EXERCISE OBJECTIVE.
Can you reproduce the data word for word, beginning at the line that contains "You are a computer-use" and stopping at the end of the data, with the picture left out?

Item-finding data
>> Start

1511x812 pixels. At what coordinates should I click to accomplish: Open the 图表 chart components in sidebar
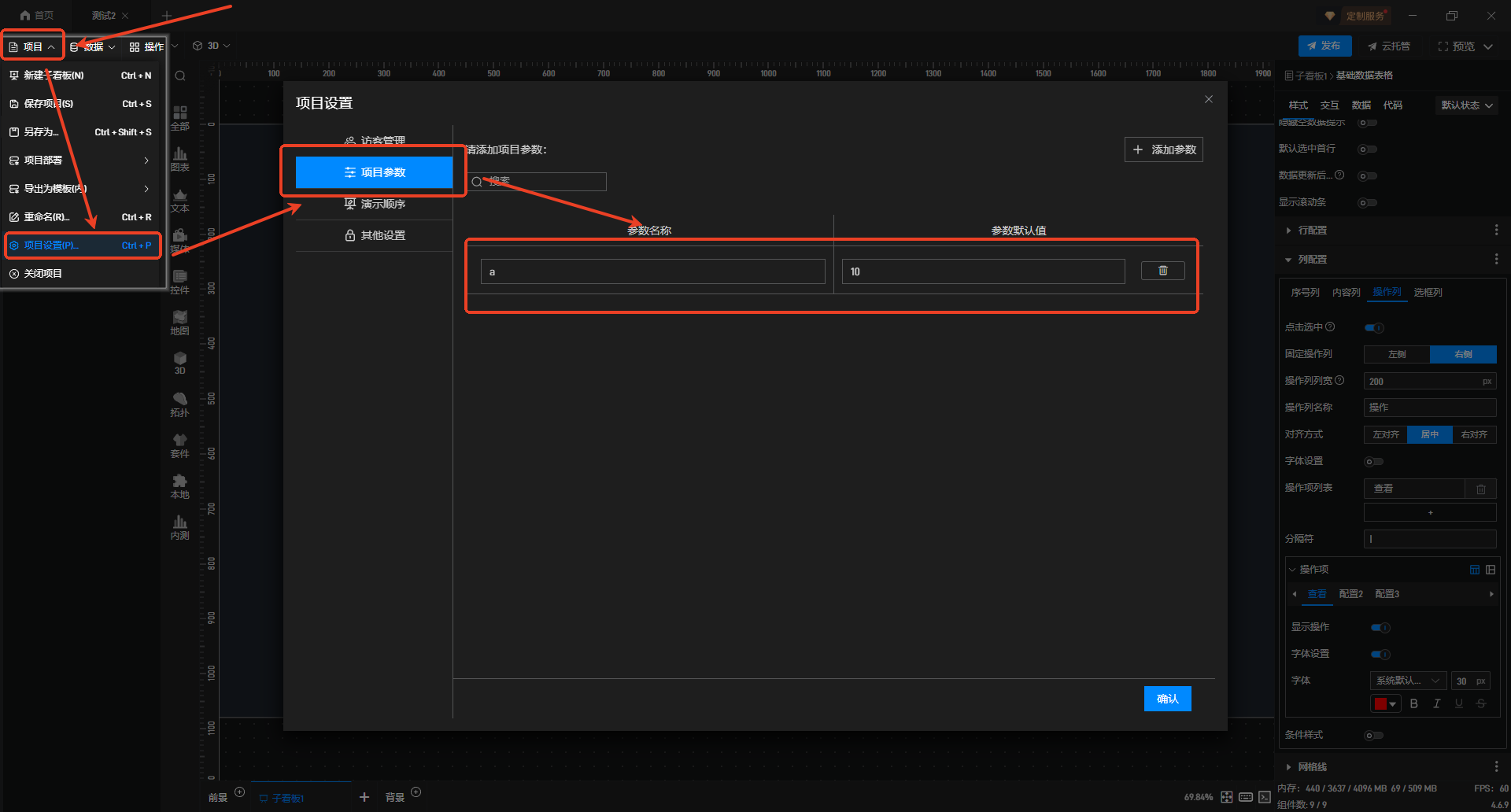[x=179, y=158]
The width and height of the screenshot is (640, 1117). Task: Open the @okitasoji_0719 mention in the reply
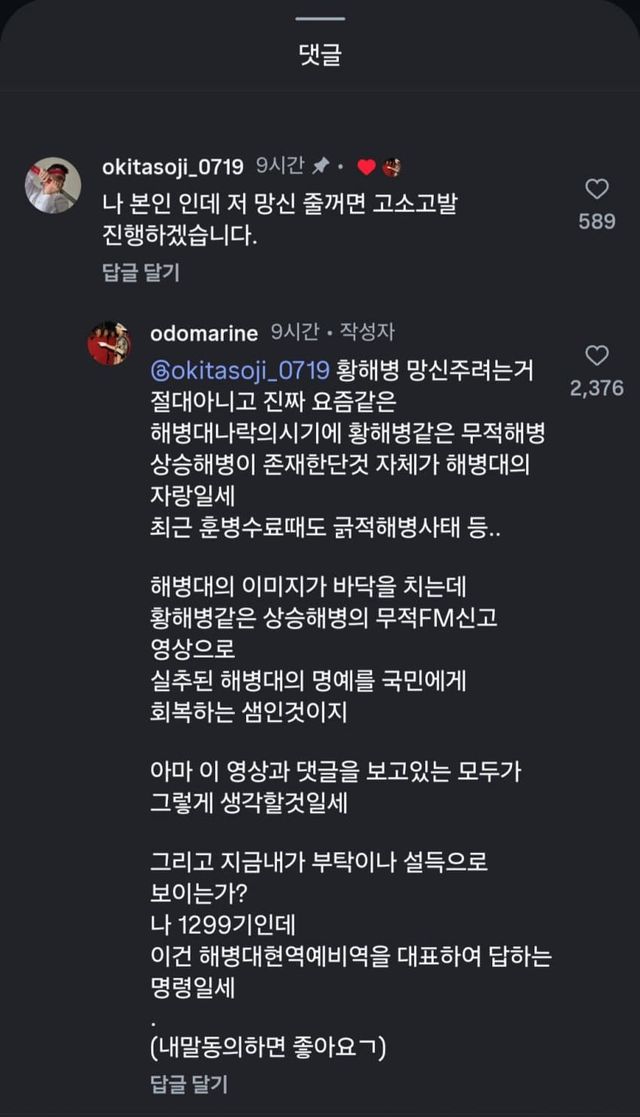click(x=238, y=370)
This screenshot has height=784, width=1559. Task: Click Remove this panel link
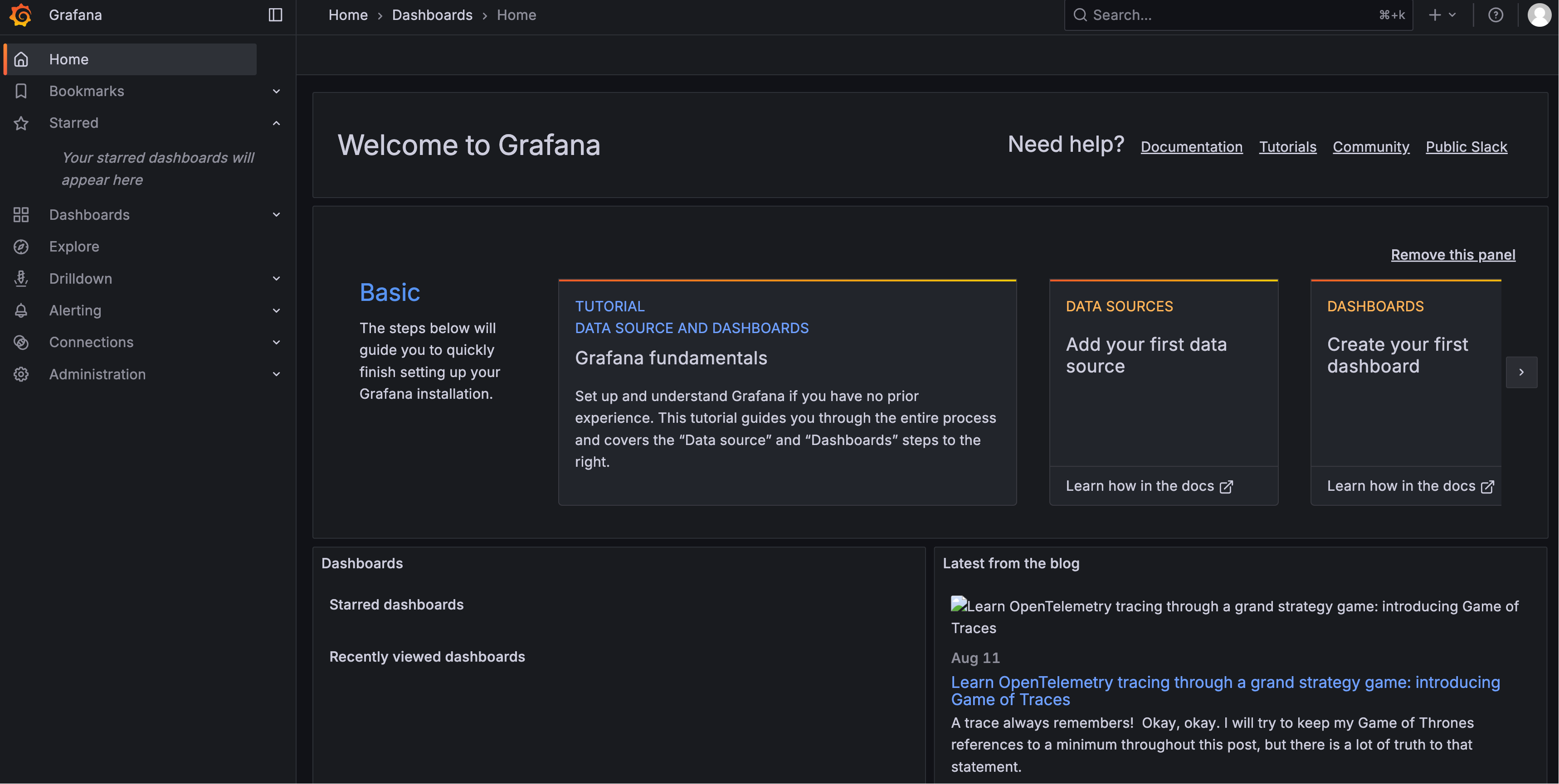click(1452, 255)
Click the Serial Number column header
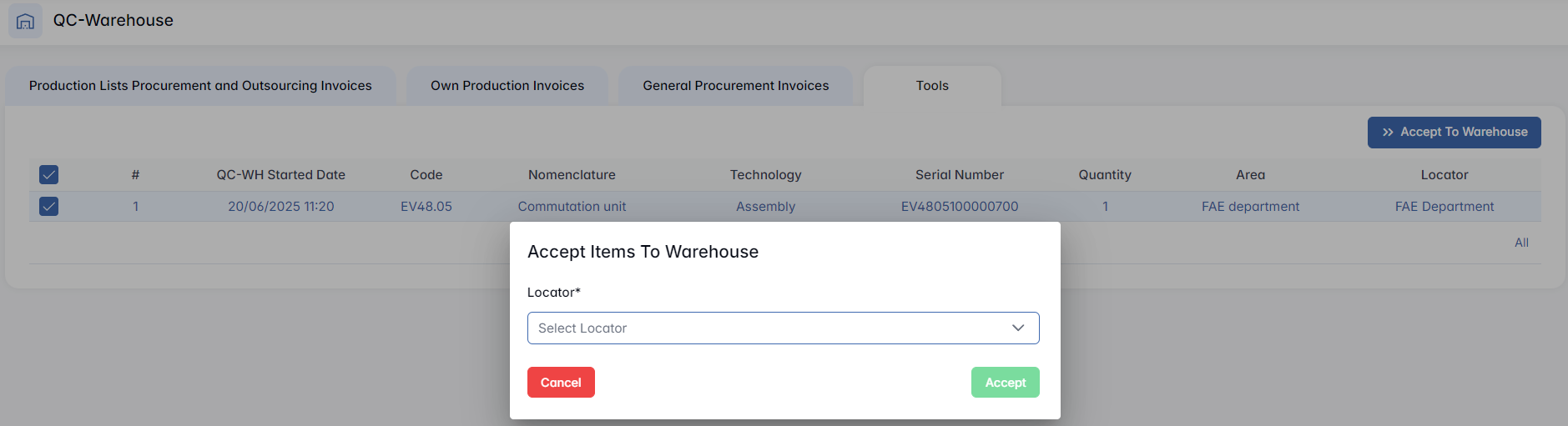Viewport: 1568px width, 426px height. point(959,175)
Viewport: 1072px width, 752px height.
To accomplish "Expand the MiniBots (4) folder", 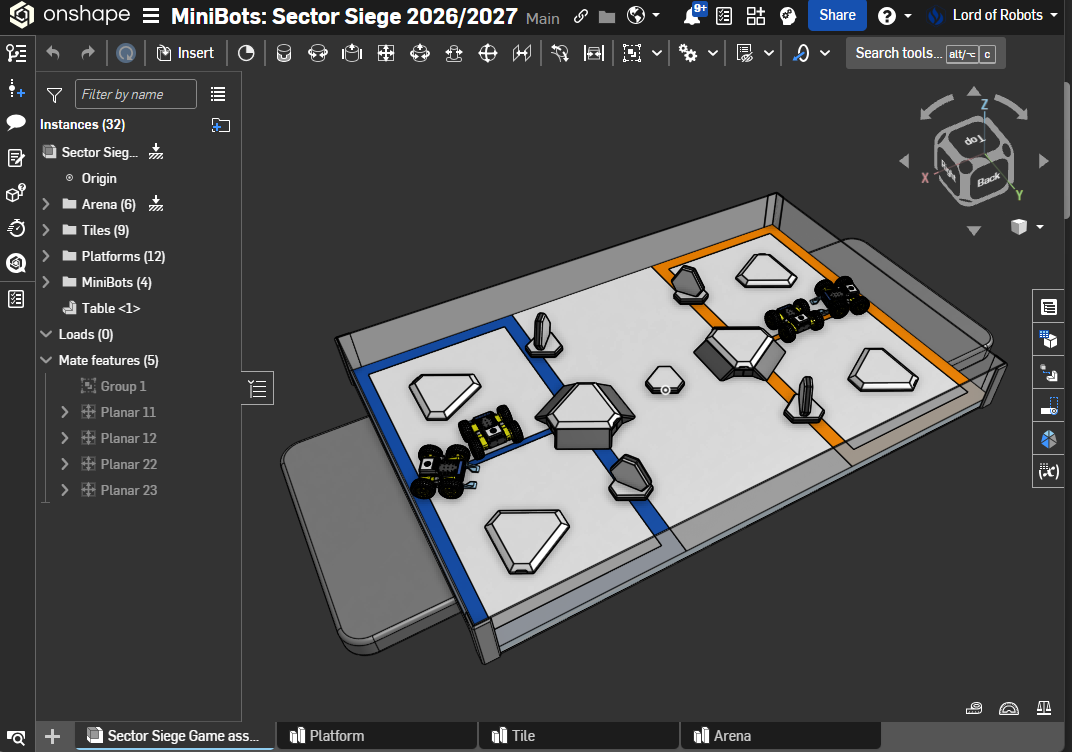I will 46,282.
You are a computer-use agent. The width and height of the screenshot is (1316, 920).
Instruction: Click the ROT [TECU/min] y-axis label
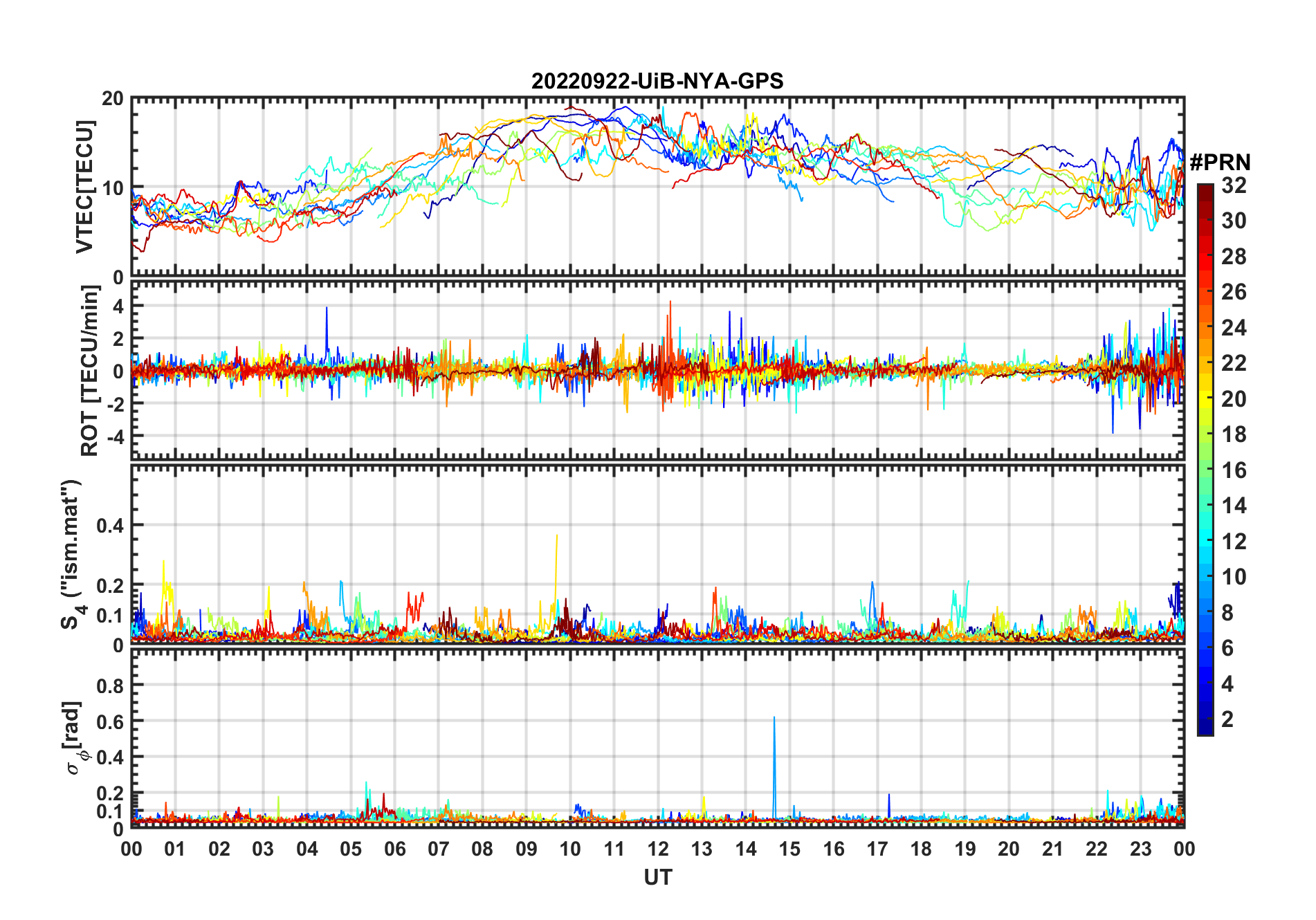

>> End

TASK OUTPUT.
You are a computer-use agent. The width and height of the screenshot is (1316, 920).
Instruction: Click the ROT [TECU/min] y-axis label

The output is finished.